## The problem
Please write out the material again, from the line containing "Task: Open a new tab with the plus" through its end, inclusive, replacing "plus" with "plus sign" and leaving everything else unchanged. Leave the pictures out.

━━━━━ Material to process

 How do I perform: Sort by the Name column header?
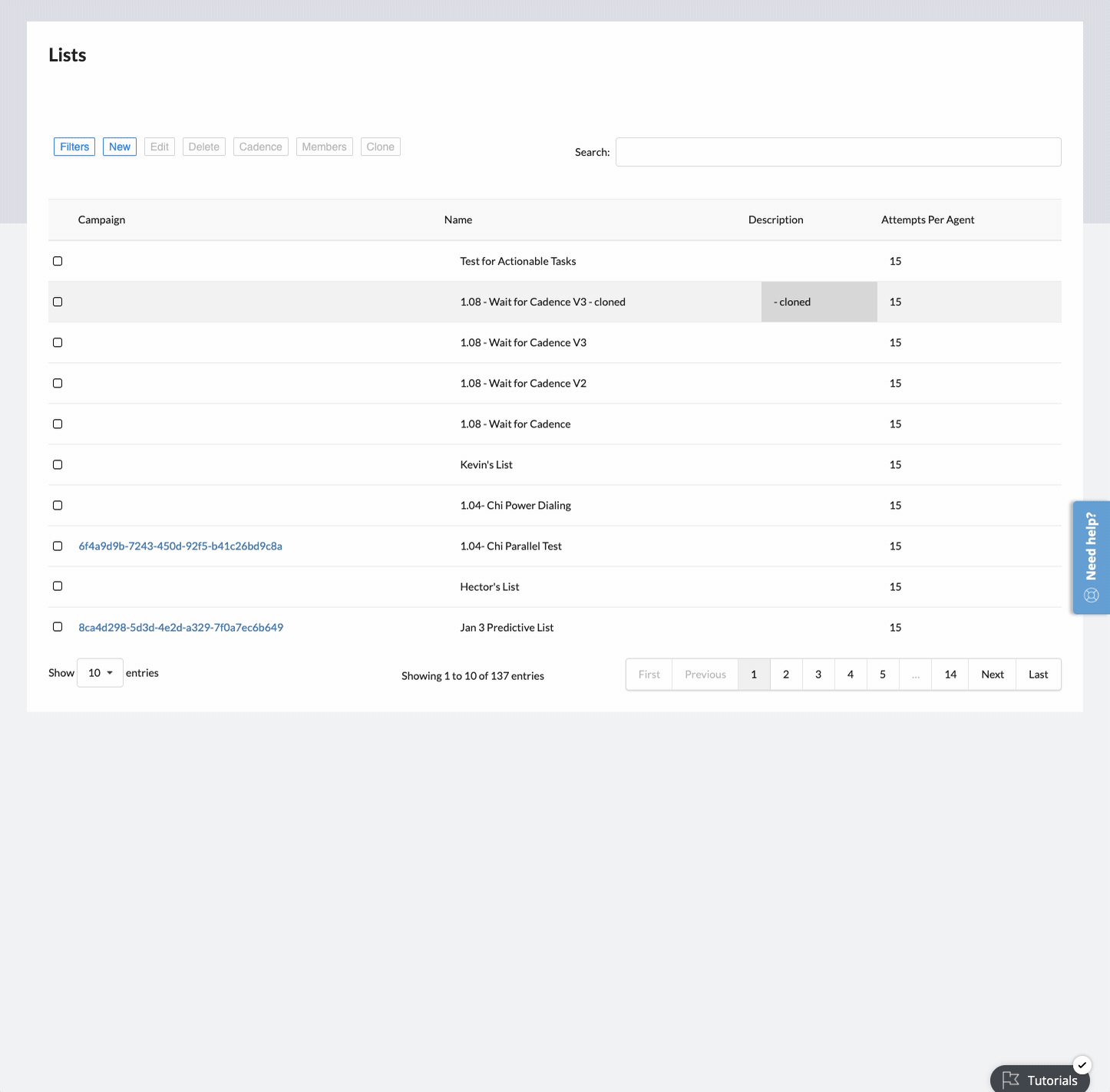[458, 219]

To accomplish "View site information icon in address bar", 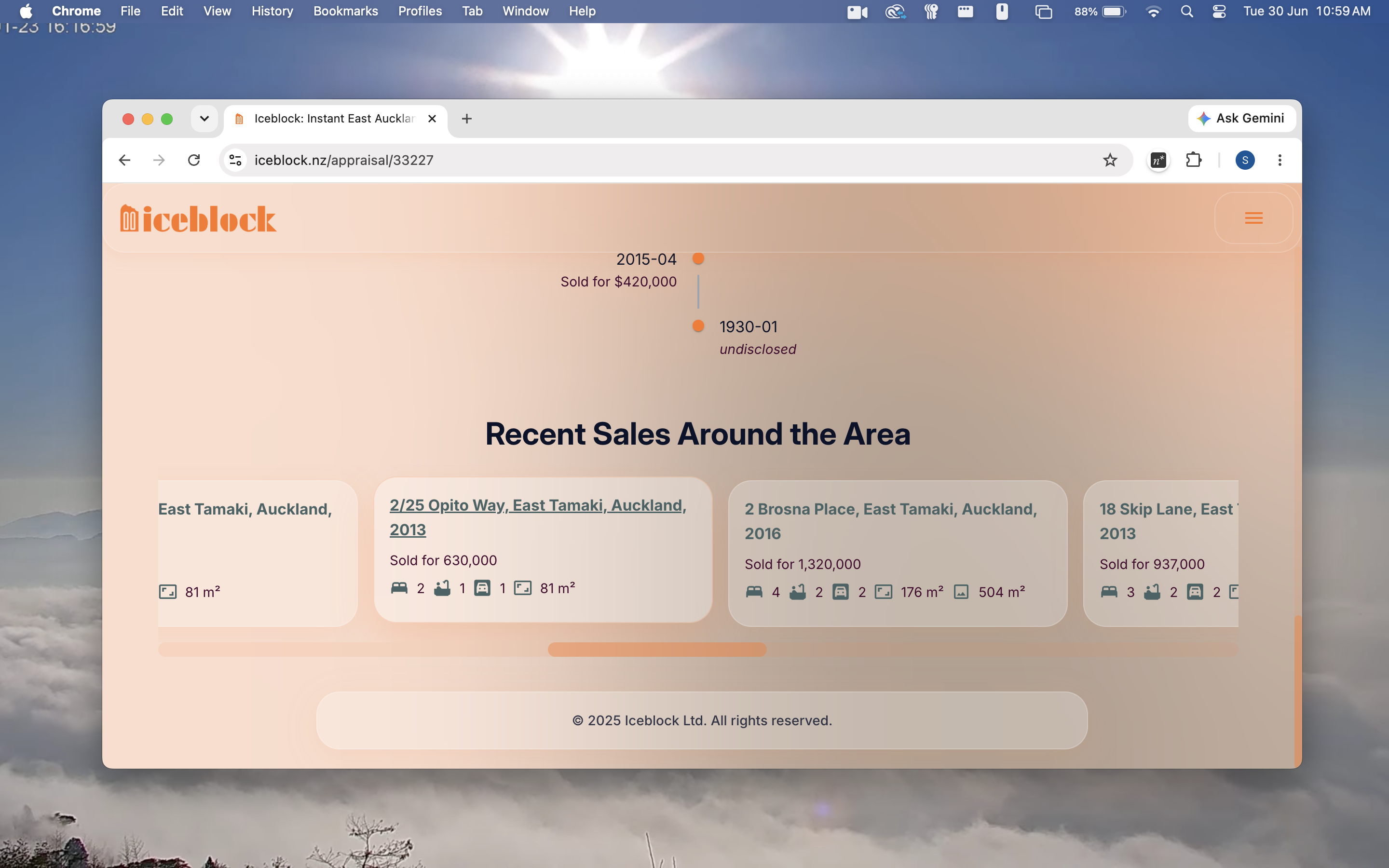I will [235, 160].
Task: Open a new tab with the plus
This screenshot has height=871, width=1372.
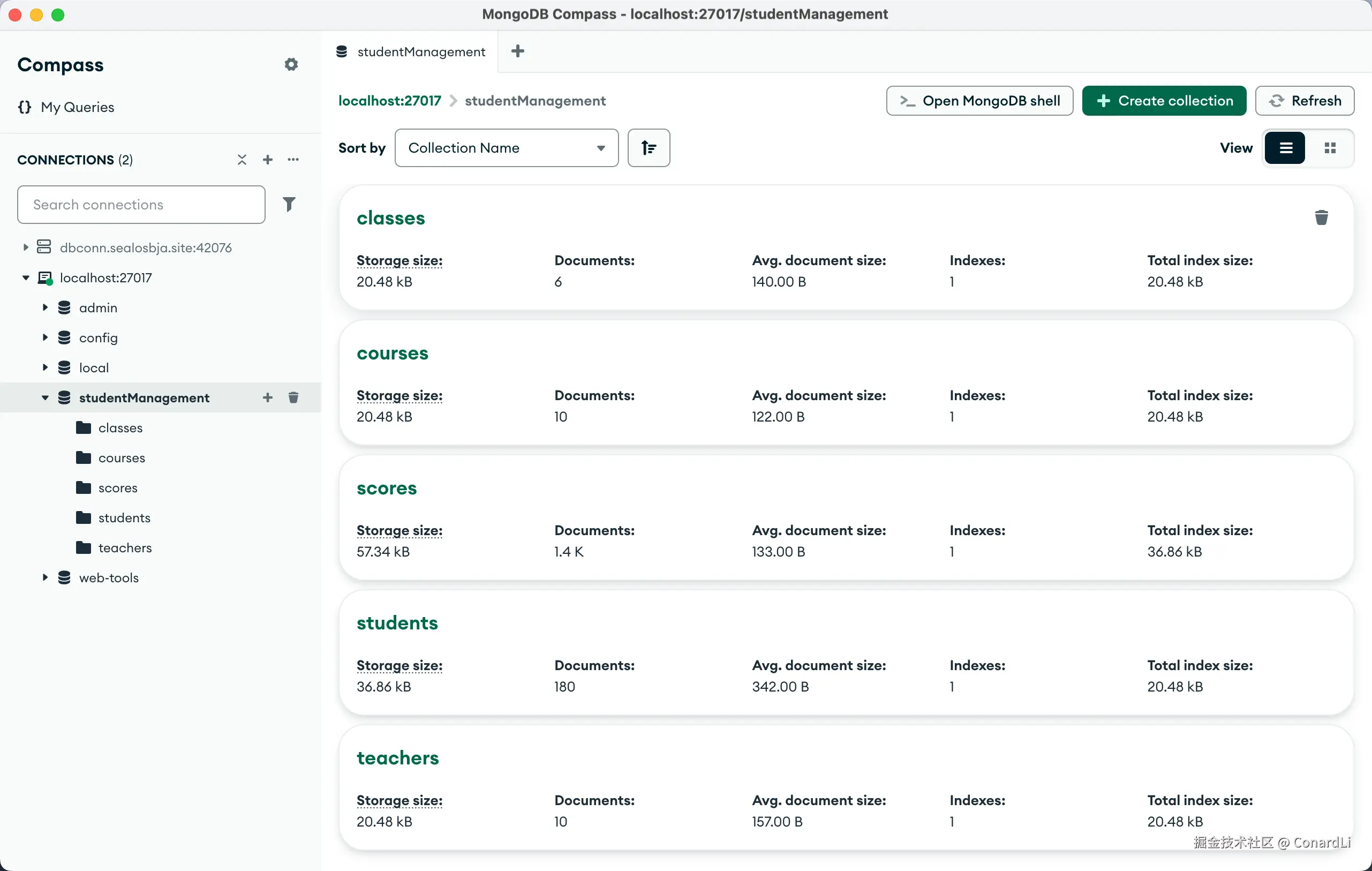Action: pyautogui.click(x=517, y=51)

━━━━━━━━━━

## The result
Task: Open a new tab with the plus sign
This screenshot has height=871, width=1372.
Action: pyautogui.click(x=517, y=51)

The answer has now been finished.